Opinión

aNDRÉS cAPARRÓS

Locutor

Y lloverá sobre mis pasos

Así está siempre en mi memoria: sentado en una silla bajita de anea, a tres o cuatro pasos de la puerta de su casa, mirando hacia la mar que no podía ver porque un muro alto, vestigio de un vago pasado fabril, lo impedía. Y era como si sufrieran, separadas, las dos miradas azules; la mirada de los ojos azulesdel viejo pescador, y la mirada inmensa de azules y blancos que es la mirada de la mar.

Mi abuelo y sus hijos, tal vez ayudados por algún vecino, hicieron, noche tras noche, El Agujero, "El Agujero de La Frontera". La complicidad de la noche era fundamental; y trabajar con denuedo y en silencio; porque estaban cometiendo un delito. Lo era, robar las grandes piedras de la parte inferior del muro. Hicieron falta muchas noches negras para horadar aquella gruesa pared de tal manera que pudiera pasar una persona. Esas piedras fueron los cimientos de la pequeña casa que construyeron con sus propias manos, él, y Felipe y Antonio, sus hijos adolescentes.

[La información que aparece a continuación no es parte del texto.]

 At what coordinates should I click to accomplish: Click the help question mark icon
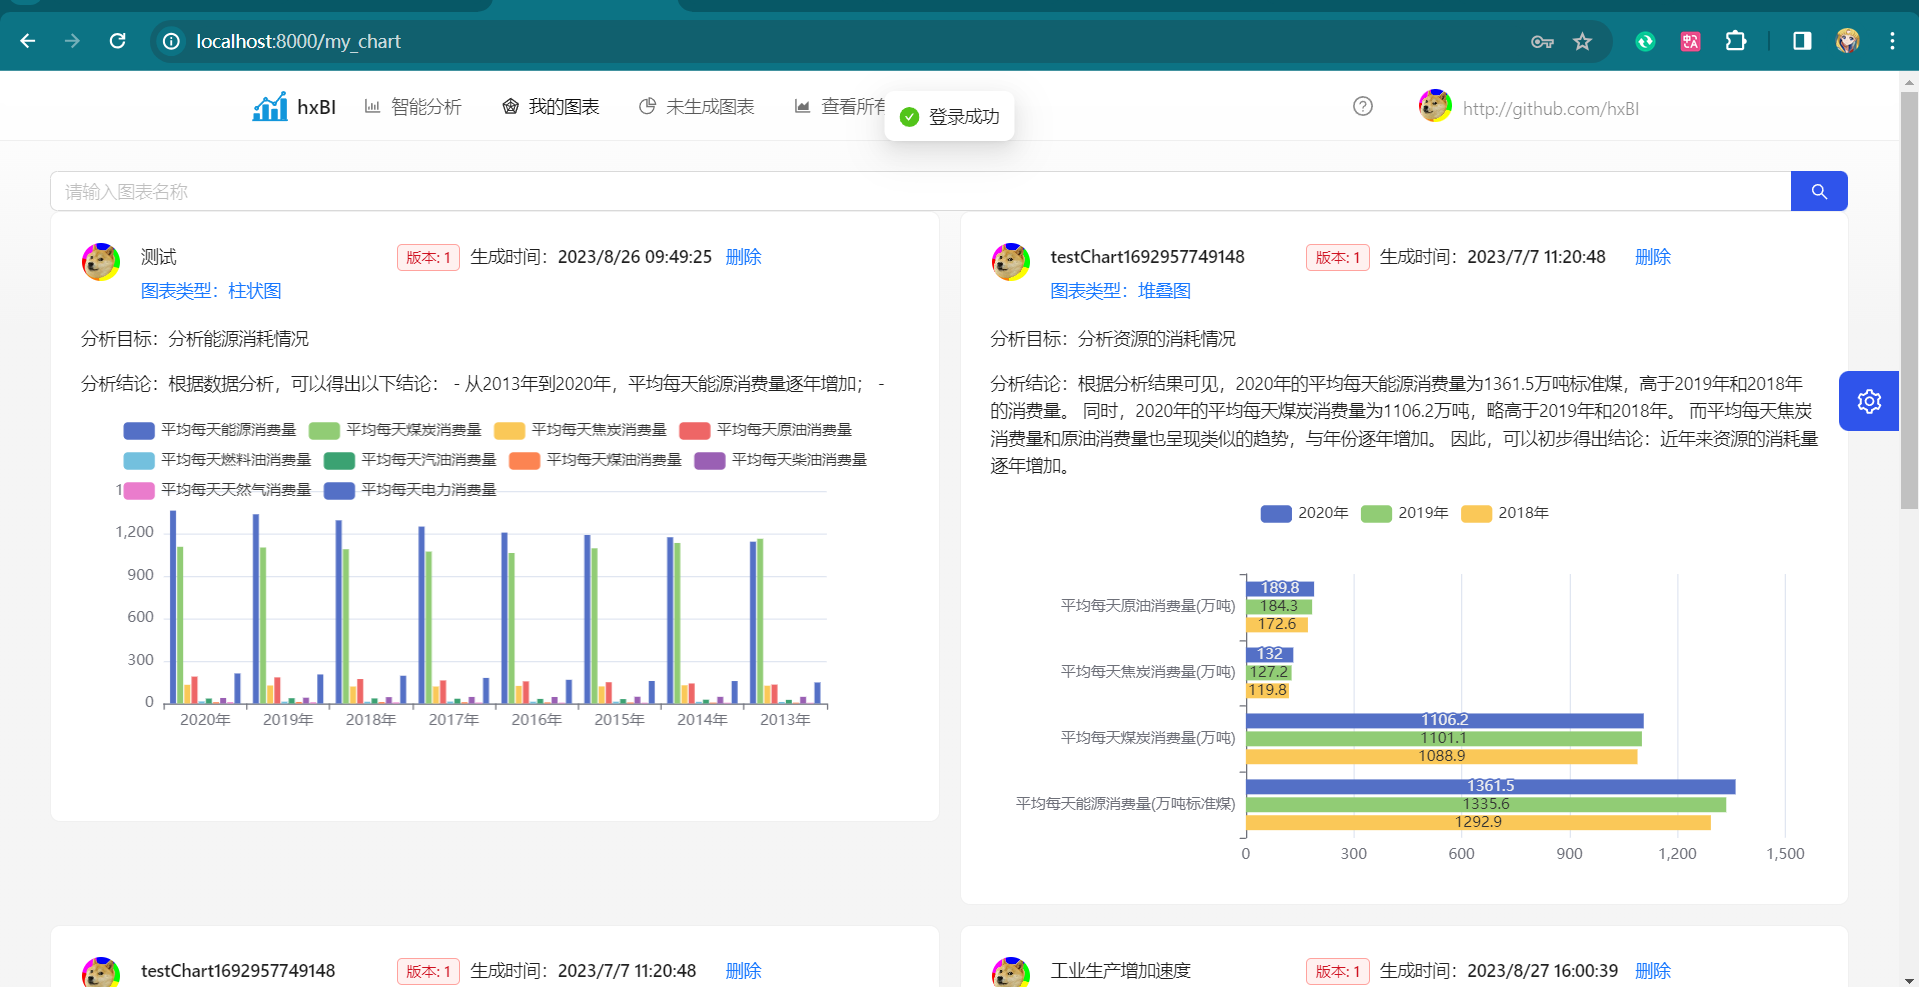coord(1362,106)
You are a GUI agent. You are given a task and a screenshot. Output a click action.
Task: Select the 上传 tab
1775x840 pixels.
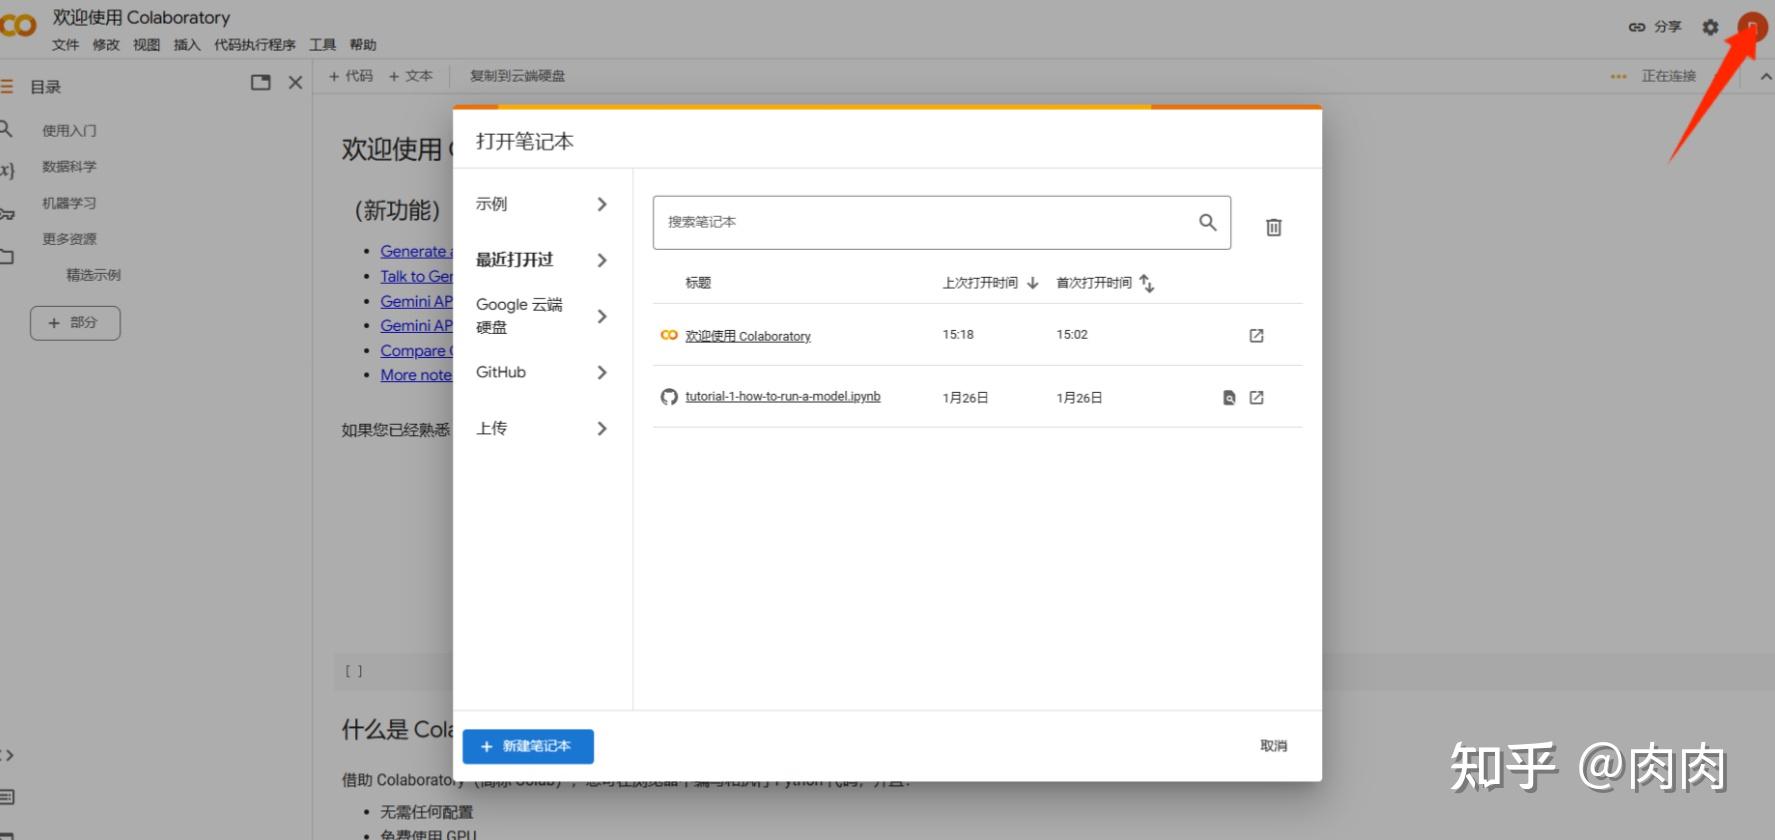tap(540, 428)
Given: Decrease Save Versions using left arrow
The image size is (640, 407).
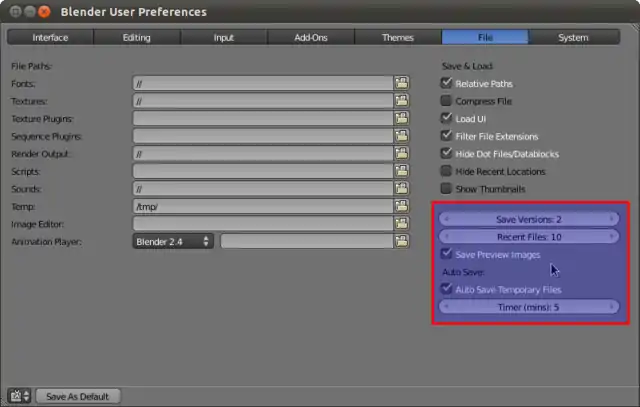Looking at the screenshot, I should point(446,219).
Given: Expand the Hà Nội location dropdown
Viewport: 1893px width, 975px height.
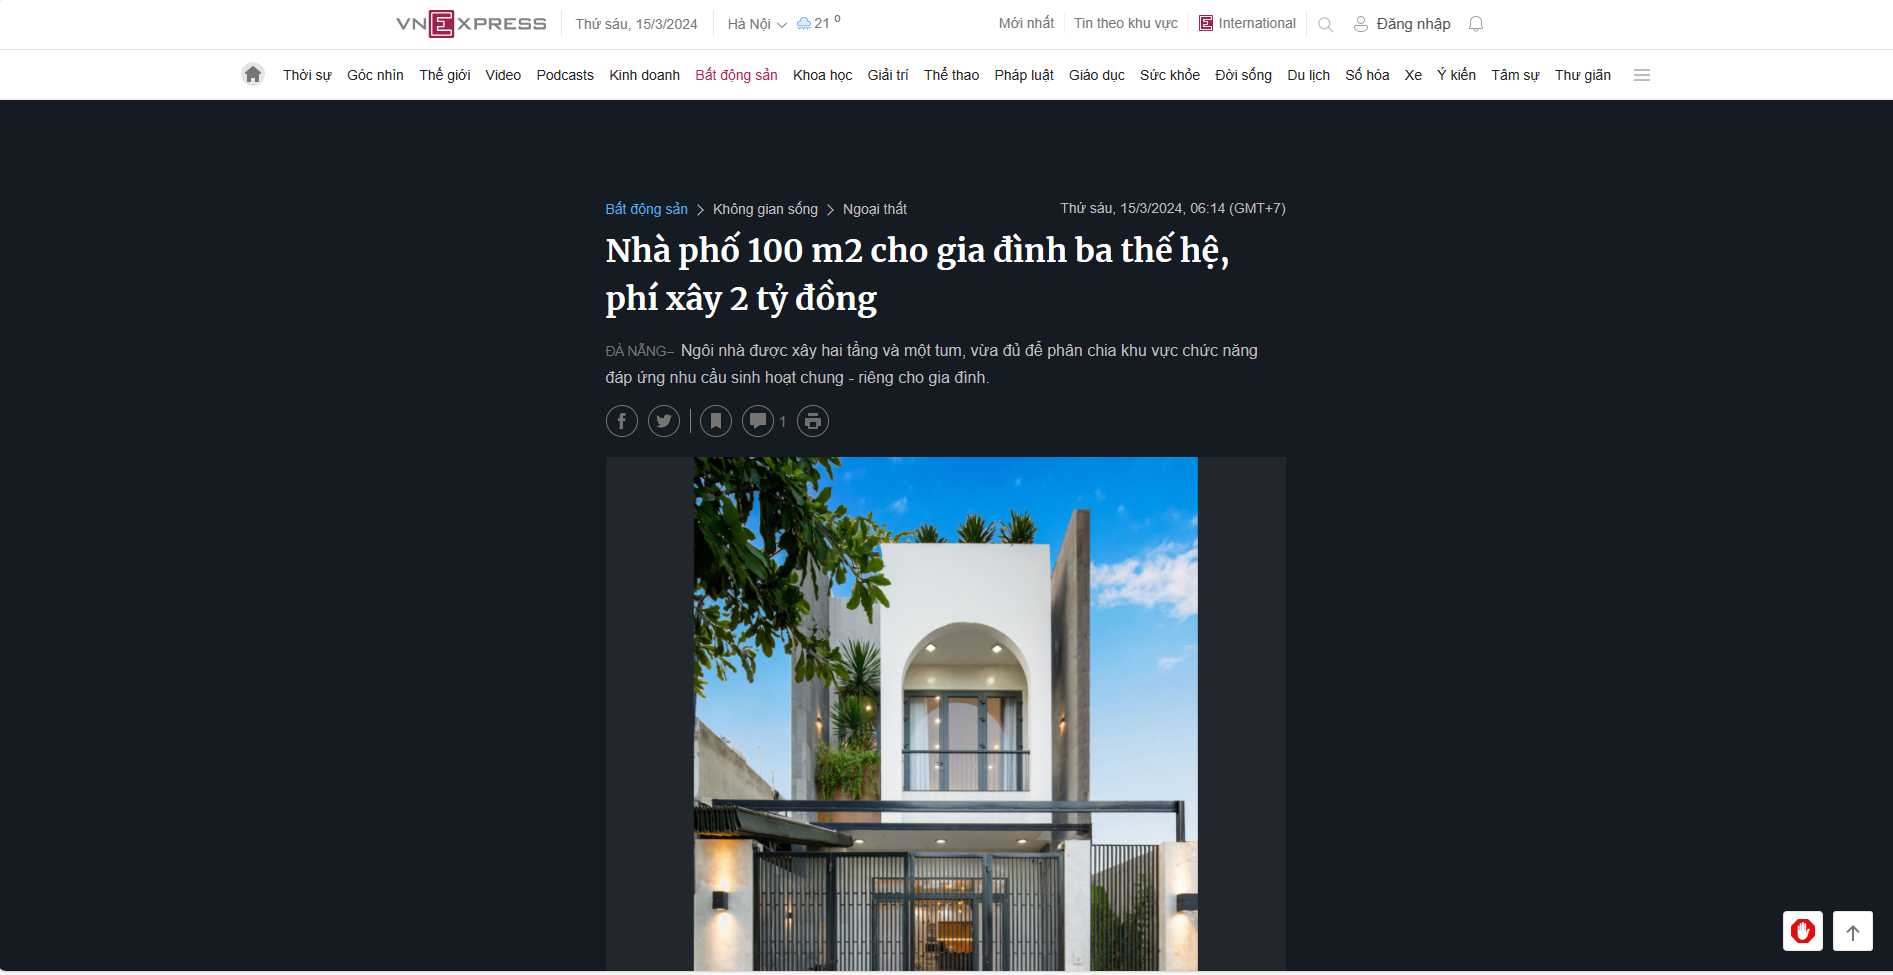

Sí, aquel muro era una odiosa frontera. Separaba la parte más pobre y desatendida del pueblo, de la playa abierta donde quedaban varadas las pequeñas barcas cuando se tenía la certeza de que la mar podía ponerse de malas. Y, no, no había puerto en el que abrigarse. Era preciso bordear el muro, cosa que requería esfuerzo y un tiempo que, si se daba una emergencia en la orilla, podía ser decisivo. De manera que la noticia de que, por fin, Andrés, "El Rapao", y "su tropa" habían hecho lo que hicieron, corrió de casa en casa. En todas se celebró lo ocurrido como si de una gran victoria se tratara; al fin y alcabo, aquel paso abierto en el corazón del viejo muro, benefició, en mayor o menor medida, a todos losvecinos de Garrucha. ¿Qué vería mi abuelo mirando y mirando aquel agujero que llevaba a la playa? Yo lo observaba sentado junto a la pared, a su izquierda. Tan absorto estaba que no reparaba en mi. Su silencio, su profunda y extraña seriedad, apoyadas las pequeñas y huesudas manos en su bastón de caña india, bien puesta la gorrilla de modo que el sol no le hiriera más aquellos dos charquitos de cariño que eran sus ojos, toda su figura como de estatua estremecida de añoranzas, me sobrecogía. Quieto yo también, contenía mi impulso infantil de abrazarlo, pues me daba cuenta de que, estando él donde estaba, era menester dejarlo tranquilo. Recordando ahora aquellos momentos, puedo asegurar que mi abuelo veía el trajín del robo de cada piedra, el ardor y el orgullo de librar con sus hijos aquella pelea contra las adversidades de una vida tan dura. Había que dar de comer a una familia numerosa y la mar no daba para tanto. Diez hijos tuvo aquella mujer trabajadora, andariega, inteligente, rezadora y buena que fue Antonia, La Turrera, mi abuela. No faltaban risas; pero sobraban penas. Atento al agujero que fue su proeza, allí estaban siempre, la imagen del hijo que emigró a las américas, y el anhelo y la esperanza de que algún día volviera. Pero, no volvió. Se fue al ser de día. Con lo puesto y un hatillo, alguien lo vio quieto, enmarcado por El Agujero, diciendo adiós a su pueblo, su familia y su casa. Se fue con determinación a perseguir sus sueños. Con veinte años, sería capaz de llegar al fin del mundo. Aunque para ello tuviera que romper, o burlar, todas las fronteras.